### Instructions
A. Please duplicate everything in the passage on concrete language from "He said something" down to "produce concrete language.".
B. In the passage on concrete language, what tool is named as a favorite for cutting out useless words?

Glad to have ya with me this morning. I’ve got a lot to talk about and brought my shower-thoughts game with me today. The Feature Story is about how the mundane parts of storytelling build credibility. And then we’ll roll through the following sections like a chainsaw through hot butter.

  • The Knowledge Base  

  • Self Help (“she knows everybody”) 

  • Facts & Stats (AI Taco Bell update)  

  • Get Hacking (yes man)

Now, let’s read that Feature Story like our life depends on it — ok, that’s a bit much - we’re not these guys...

How to Use the Mundane to Create Concrete Language

I’ll list off five mundane examples of how epic films have used this technique at the end of this Feature. 

Just know that the first time I ever heard of using mundane details to make your writing more concrete was….

Jesus using a stick to scribble around in the dirt (paraphrasing). That mundane detail is part of the concrete language describing the scene where a buncha men wanted to stone a woman to death. 

Jesus told ’em to go ahead, but let the sinless man throw the first stone. No takers, as you already know.

C.S. Lewis brought this mundane detail to my attention.

He said something to the effect of…

“Why include that unnecessary detail about scribbling in the dirt with a stick? It adds nothing to the background of the story. Adds nothing to the moral of the story. So why did it get written down?”

Lewis said, that to him, that makes the Bible (and that stoning story) incredibly real. He saw it as a historical report, not a fable or parable, precisely because of that mundane detail that would have been edited out if the story was meant only to impress the readers.

More Insights on Concrete Language

One of my favorite tools (and related books) is The Writer’s Diet. 

It’s a big help for cutting out useless words. However, it also keeps you from cutting out words you need to produce concrete language. 

Been a minute since I’ve used the tool, so I should get back into it. Writing is a practice. And in a world full of monstrous distractions, it’s easy to forget solid techniques. 

And writing skills can get rusty like any other skill.

Most Concrete Language I’ve Ever Heard

Lonesome Dove is one of my favorite movies. In 2024, I listened to the audio book and two more books in that Larry McMurtry series. Over 100 hours total I think.

### Dataset excerpt
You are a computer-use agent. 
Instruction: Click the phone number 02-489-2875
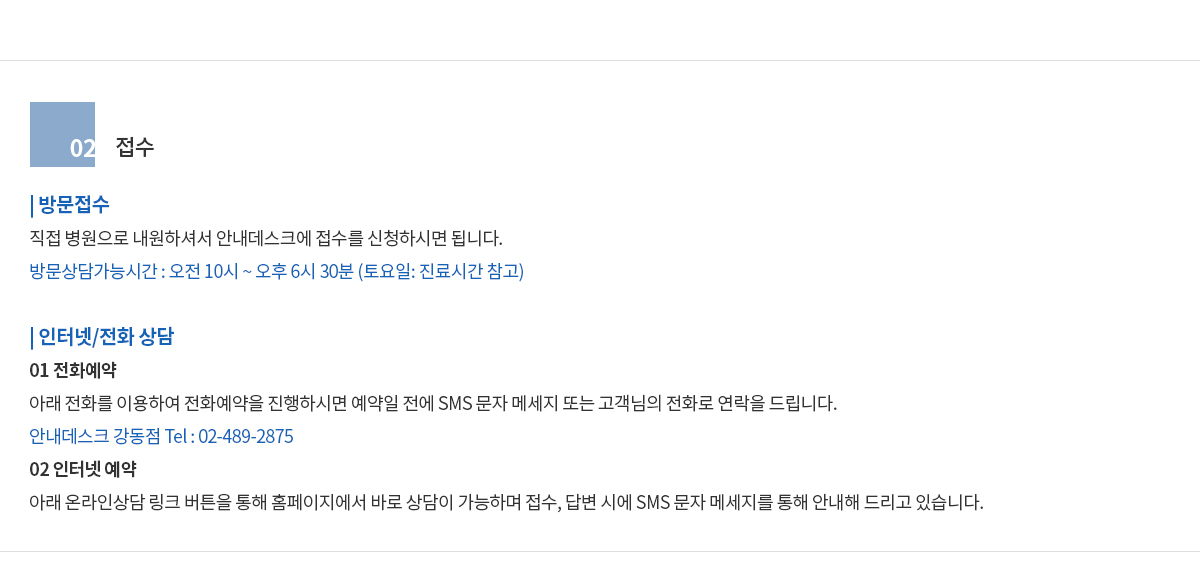(246, 436)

### Responses for each task
A.
He said something to the effect of…

“Why include that unnecessary detail about scribbling in the dirt with a stick? It adds nothing to the background of the story. Adds nothing to the moral of the story. So why did it get written down?”

Lewis said, that to him, that makes the Bible (and that stoning story) incredibly real. He saw it as a historical report, not a fable or parable, precisely because of that mundane detail that would have been edited out if the story was meant only to impress the readers.

More Insights on Concrete Language

One of my favorite tools (and related books) is The Writer’s Diet. 

It’s a big help for cutting out useless words. However, it also keeps you from cutting out words you need to produce concrete language.

B. The Writer's Diet.